A little more hair on his chest, please
THE FIFTH COLUMN
The sex doll, in its historical form, is an awkward blow-up thing barely resembling a human woman (I haven’t seen a male one). Moreover, it’s a thing that looks constantly surprised — its O of a mouth eternally open. Having any kind of sex with such a doll is surely rather like having sex with a lilo.
Human ingenuity being what it is, though, progress is being made towards an ever-more-realistic sex doll. Now one can get an animatronic sex creature that, apart from that awkward jerky movement, actually looks human when glanced at from a distance. The female dolls all seem to be young (say 20, if they were human), with large breasts (one claims a FF cup) and the same face — porn starlet with a touch of anime.
As the market expands, and more people buy sex dolls, the call for male dolls has grown. Or at least so one manufacturer claims, saying that “demand” led to their development of a guy sex doll. The demand obviously comes from rich countries, because the prices are in the range of $14 000 to … well, way more than that, if you want a customisable doll.

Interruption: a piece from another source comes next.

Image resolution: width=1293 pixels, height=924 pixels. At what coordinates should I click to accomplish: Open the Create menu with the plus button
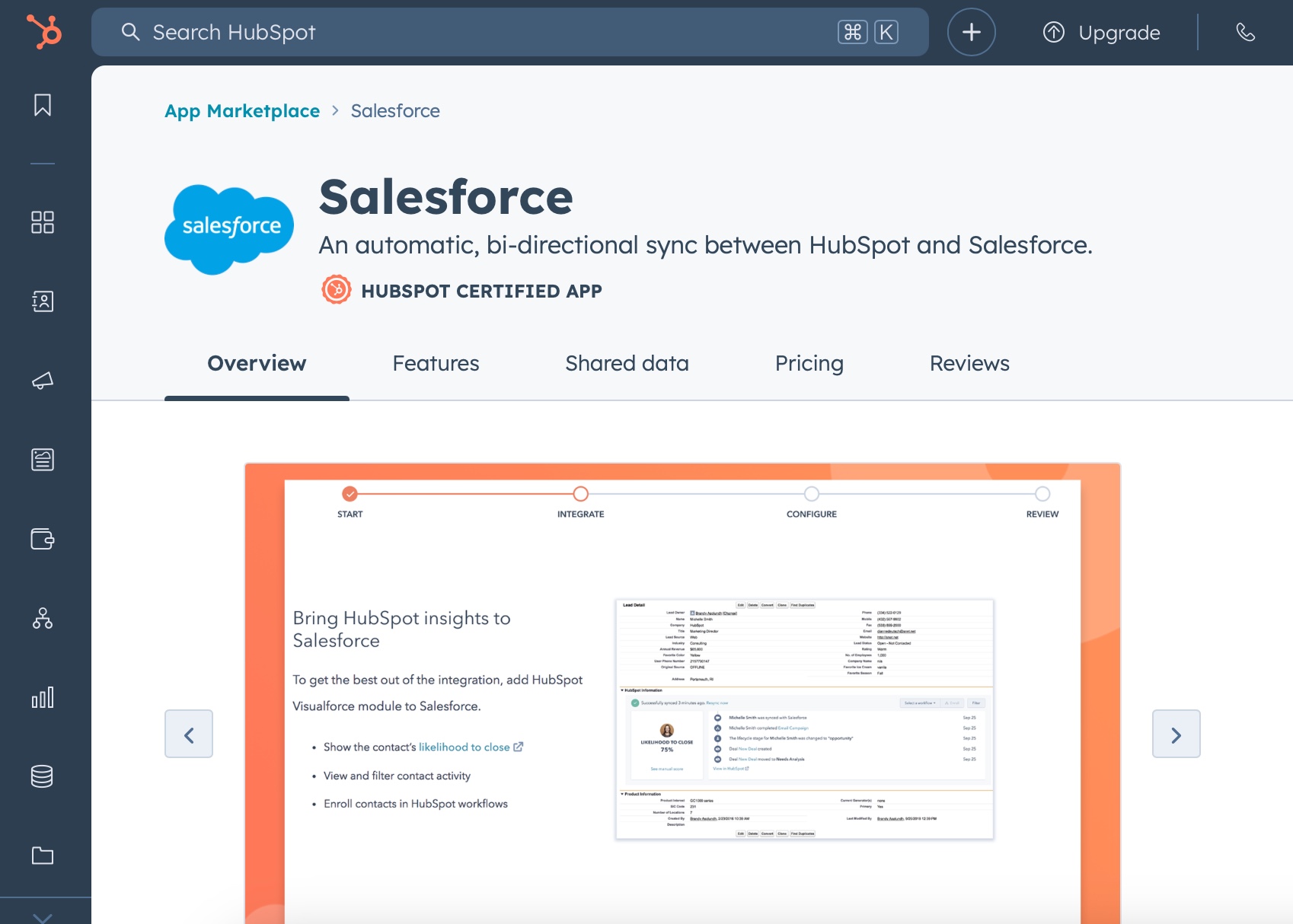tap(972, 32)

Silicon Wives, which used to make only gal dolls, now offer guy dolls with “a variety of different male looks, from pretty boy to rugged bad boy to clean-cut take-home-to-mom type”.

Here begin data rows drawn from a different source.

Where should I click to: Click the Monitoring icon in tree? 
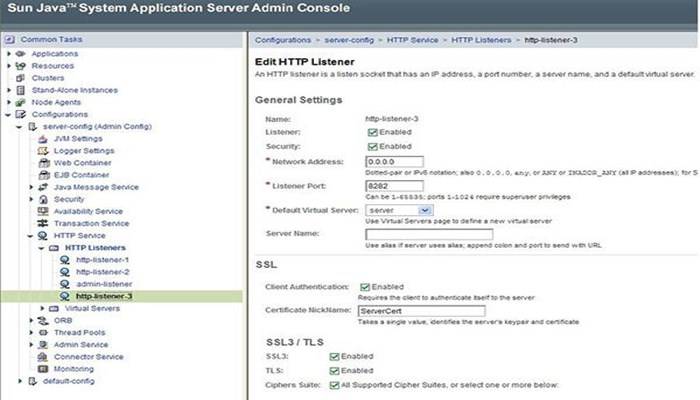pos(42,369)
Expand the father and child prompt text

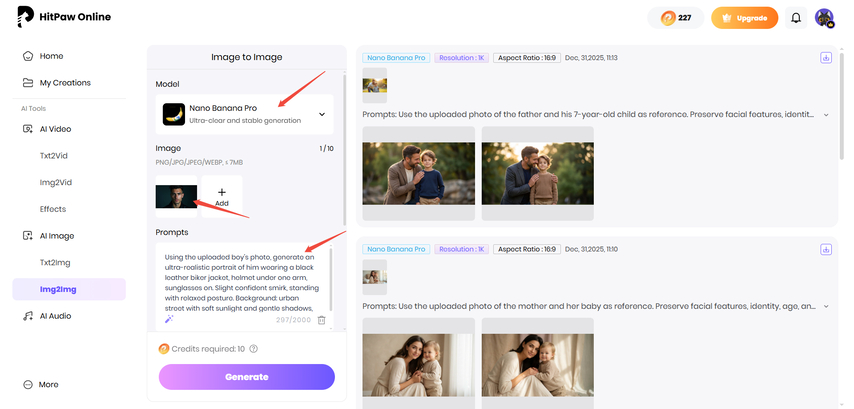coord(826,114)
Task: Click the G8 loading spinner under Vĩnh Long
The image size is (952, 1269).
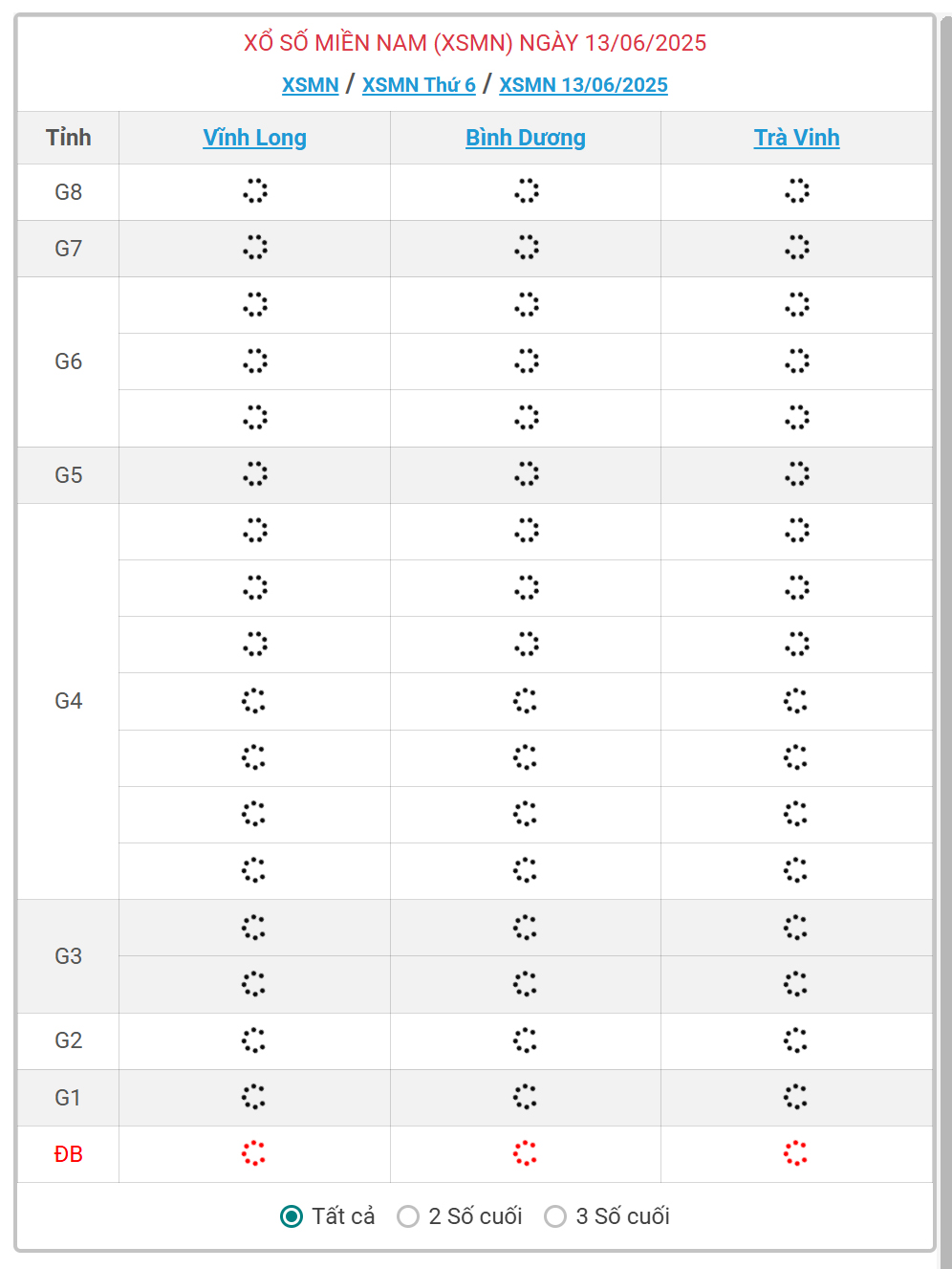Action: (254, 191)
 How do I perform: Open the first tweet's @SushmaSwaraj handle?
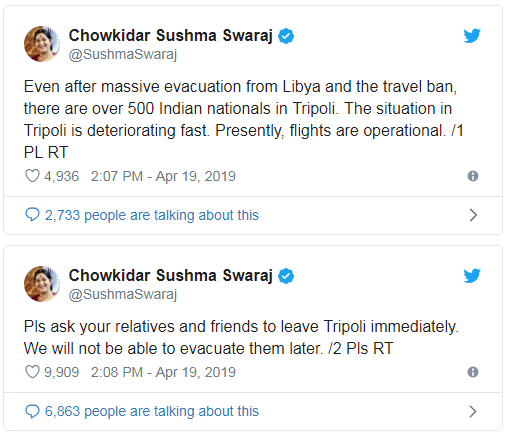point(123,54)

None of the four dolls shown on their site fit these descriptions except “pretty boy”. They all seem rather too boyish, even girlish. Rugged I can’t see. Maybe it’s still being developed. More than a certain amount of body hair must be hard to attach. It must drive the price up, too.

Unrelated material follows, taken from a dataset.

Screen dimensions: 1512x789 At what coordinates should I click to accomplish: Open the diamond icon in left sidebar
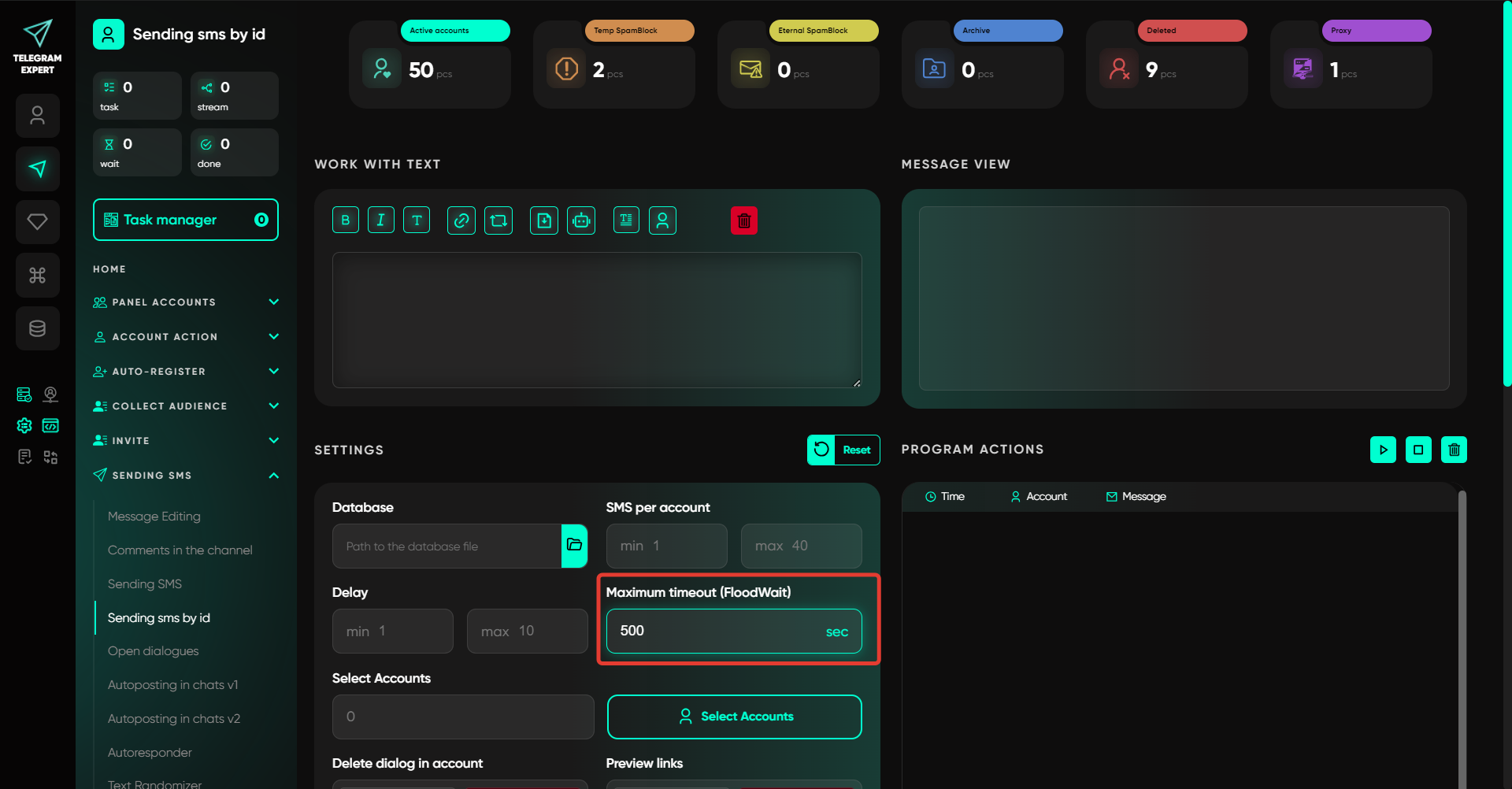(38, 222)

The guy dolls at Silicon Wives are “made of lifelike thermoplastic elastomer material and metal skeletons with strong, flexible joints”. As for customisations, “you can choose eye colour, hair colour, and feet type”.
Feet type? Aside from sizes, how many types of feet are there?
According to one of the directors of Sinthetics, an interestingly named American company, “People love dolls that they can design themselves, so they want to pick all the things. The boy-next-door face wins quite often. Light chest hair is pretty common. Most often with the males they get quite a big bush, which is interesting — more pubic hair on the male dolls seems to be a big thing at the moment.”
Sinthetics’ male doll, Gabriel, at least has some facial hair to speak of, though it seems the rest of him is as smooth as a baby’s bottom. (He’s made of silicone, by the way, not the elastomer, whatever that is, of Silicon Wives’ doll.) Gabriel was test-driven, so to speak, by sex columnist Karley Sciortino. In a documentary for Vice magazine, she concludes, while breathing heavily: “It feels … absolutely indistinguishable from a real person, except that I’m completely in control.”
So that what it’s about? Control?
Oh, and Gabriel has a detachable eight-inch penis. (A Japanese company offers 11 inches.) It is, say the makers, quite safe to put in the dishwasher. Safe for the penis, that is. One cannot speak of the dishwasher’s reaction.